TASK ITEM: Where a line of the data below has the string "section", copy that line.
----------
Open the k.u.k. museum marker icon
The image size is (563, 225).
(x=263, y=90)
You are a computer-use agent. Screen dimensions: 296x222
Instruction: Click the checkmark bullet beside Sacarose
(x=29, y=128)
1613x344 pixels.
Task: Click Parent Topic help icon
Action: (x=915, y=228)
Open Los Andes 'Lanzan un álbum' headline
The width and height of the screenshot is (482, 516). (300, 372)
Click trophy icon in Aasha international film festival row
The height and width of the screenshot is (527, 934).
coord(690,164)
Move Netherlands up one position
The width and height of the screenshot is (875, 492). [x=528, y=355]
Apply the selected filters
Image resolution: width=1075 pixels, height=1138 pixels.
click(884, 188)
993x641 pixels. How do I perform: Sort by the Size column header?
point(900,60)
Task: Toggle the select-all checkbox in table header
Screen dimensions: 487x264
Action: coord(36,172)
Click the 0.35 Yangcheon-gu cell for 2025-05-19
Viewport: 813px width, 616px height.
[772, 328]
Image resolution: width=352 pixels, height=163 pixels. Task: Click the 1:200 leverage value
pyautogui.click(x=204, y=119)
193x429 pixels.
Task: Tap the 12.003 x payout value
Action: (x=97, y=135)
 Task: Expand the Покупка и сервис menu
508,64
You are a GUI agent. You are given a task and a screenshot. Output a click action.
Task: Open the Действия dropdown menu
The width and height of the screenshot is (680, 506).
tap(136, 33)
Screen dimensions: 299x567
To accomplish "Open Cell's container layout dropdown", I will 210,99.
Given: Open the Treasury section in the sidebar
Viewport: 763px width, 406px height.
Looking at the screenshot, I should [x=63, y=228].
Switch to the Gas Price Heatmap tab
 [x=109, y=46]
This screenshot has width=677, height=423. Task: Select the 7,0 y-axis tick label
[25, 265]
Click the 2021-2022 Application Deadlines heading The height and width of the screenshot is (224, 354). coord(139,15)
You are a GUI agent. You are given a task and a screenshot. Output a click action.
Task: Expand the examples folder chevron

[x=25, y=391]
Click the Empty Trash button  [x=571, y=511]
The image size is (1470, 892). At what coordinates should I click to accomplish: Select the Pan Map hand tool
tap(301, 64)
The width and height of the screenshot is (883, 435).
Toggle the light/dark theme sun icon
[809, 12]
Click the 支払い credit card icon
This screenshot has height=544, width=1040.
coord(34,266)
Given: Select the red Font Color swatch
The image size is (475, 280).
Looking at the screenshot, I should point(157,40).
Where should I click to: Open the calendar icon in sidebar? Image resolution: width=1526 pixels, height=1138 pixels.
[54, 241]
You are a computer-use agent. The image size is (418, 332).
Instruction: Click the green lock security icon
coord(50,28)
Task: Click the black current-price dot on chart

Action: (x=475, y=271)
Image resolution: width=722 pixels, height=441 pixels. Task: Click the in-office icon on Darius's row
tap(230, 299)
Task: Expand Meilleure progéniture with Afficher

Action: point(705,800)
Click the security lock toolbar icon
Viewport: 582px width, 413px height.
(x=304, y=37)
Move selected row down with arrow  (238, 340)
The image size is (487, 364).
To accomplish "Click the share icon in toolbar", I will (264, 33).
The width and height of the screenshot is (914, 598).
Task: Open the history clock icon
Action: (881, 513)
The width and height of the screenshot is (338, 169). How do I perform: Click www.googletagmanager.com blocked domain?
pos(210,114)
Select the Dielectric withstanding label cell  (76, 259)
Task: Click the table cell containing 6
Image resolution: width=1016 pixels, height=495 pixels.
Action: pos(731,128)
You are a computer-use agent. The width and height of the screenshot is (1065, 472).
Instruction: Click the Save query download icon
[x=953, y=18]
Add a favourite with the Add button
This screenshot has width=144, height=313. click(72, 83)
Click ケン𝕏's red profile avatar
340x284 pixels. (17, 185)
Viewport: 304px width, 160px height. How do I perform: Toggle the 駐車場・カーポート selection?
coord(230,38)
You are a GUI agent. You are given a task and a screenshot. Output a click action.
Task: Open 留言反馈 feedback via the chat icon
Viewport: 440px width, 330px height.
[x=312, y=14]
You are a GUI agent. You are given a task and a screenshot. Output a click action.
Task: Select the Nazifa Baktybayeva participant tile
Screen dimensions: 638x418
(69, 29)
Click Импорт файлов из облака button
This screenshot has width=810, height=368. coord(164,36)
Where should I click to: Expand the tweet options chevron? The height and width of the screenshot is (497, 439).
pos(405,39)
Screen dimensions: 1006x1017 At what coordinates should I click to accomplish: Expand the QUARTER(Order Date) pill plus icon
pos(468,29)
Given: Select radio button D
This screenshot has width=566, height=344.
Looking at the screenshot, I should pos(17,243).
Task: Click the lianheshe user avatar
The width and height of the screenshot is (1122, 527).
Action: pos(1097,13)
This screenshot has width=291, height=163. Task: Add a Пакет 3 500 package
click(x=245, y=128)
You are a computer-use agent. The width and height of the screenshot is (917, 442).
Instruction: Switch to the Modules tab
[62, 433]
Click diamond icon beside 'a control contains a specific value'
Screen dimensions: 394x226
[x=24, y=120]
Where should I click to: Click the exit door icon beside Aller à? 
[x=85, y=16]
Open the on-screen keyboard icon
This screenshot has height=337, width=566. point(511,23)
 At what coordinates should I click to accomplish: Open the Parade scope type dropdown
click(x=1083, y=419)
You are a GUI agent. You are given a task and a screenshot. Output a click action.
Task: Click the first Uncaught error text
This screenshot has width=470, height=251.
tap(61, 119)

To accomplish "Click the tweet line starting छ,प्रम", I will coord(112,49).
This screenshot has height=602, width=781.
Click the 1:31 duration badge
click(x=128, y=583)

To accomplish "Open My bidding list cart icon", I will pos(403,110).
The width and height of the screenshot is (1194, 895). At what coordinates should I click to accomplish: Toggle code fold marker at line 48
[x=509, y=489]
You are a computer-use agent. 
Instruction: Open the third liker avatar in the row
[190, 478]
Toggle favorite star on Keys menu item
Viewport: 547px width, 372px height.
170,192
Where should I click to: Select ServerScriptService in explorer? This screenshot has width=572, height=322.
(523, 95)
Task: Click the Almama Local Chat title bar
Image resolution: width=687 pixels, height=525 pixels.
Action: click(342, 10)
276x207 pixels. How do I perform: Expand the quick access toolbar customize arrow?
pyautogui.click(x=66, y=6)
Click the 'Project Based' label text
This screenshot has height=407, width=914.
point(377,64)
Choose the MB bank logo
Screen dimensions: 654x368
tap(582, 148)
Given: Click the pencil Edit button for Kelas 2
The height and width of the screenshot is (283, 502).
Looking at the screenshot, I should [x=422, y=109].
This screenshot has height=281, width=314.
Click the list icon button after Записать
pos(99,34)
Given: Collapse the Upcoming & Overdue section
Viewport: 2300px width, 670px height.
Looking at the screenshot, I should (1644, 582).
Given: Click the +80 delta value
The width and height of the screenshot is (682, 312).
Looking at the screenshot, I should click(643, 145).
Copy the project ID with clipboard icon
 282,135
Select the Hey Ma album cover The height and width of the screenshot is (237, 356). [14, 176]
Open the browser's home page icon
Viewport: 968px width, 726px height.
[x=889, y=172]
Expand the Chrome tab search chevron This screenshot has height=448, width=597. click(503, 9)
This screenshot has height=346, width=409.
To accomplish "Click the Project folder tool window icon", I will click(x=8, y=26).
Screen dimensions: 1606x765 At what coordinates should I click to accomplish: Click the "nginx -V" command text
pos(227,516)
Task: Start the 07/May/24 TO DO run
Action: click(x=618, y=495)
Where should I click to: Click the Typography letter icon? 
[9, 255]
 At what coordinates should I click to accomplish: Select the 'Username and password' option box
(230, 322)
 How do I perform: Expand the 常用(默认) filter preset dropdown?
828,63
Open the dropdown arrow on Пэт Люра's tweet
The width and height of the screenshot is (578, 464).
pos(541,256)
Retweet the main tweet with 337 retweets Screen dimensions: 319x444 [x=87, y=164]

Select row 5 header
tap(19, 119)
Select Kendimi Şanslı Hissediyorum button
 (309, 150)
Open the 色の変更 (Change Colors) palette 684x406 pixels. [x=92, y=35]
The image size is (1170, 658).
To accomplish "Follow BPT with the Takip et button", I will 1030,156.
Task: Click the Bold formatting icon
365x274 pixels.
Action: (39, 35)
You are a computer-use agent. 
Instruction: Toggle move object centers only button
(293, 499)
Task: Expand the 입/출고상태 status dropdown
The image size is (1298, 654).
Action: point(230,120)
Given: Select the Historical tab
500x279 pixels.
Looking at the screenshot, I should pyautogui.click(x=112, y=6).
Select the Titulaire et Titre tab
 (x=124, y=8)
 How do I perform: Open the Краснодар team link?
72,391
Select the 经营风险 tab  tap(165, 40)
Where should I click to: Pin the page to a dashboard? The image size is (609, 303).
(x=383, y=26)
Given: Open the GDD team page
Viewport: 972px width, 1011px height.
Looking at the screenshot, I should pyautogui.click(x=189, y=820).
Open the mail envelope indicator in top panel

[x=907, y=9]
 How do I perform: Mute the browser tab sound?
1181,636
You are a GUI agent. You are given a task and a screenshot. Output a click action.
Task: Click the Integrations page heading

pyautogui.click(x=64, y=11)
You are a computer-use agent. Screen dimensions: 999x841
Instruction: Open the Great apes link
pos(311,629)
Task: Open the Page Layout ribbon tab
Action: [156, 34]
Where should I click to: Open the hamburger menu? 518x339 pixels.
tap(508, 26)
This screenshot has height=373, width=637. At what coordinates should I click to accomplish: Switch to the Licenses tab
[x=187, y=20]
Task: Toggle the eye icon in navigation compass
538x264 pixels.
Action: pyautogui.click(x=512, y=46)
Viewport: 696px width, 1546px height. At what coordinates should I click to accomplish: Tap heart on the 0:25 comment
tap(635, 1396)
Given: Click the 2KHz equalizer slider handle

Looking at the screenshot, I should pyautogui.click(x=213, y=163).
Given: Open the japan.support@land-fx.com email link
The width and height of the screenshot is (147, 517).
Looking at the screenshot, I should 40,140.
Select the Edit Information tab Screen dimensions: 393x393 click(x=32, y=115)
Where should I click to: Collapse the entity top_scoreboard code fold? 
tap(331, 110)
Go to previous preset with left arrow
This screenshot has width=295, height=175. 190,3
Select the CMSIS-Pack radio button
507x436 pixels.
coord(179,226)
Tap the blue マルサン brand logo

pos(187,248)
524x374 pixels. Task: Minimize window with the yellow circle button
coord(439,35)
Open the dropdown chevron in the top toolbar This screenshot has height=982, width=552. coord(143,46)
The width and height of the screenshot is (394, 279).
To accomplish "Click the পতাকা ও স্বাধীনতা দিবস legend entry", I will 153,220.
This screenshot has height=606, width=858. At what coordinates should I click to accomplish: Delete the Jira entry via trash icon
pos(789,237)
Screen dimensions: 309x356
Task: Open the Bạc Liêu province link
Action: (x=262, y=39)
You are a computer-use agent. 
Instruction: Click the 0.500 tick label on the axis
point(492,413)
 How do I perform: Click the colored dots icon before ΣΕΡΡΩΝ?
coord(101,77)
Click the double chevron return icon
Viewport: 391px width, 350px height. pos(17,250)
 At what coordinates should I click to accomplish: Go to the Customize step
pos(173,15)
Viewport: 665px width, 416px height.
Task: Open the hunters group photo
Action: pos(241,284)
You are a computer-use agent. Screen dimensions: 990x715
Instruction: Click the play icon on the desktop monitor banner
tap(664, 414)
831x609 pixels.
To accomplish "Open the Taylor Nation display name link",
----------
RESULT OF THIS TASK:
Given: Open the Treasury section in the sidebar
Given: Collapse the Upcoming & Overdue section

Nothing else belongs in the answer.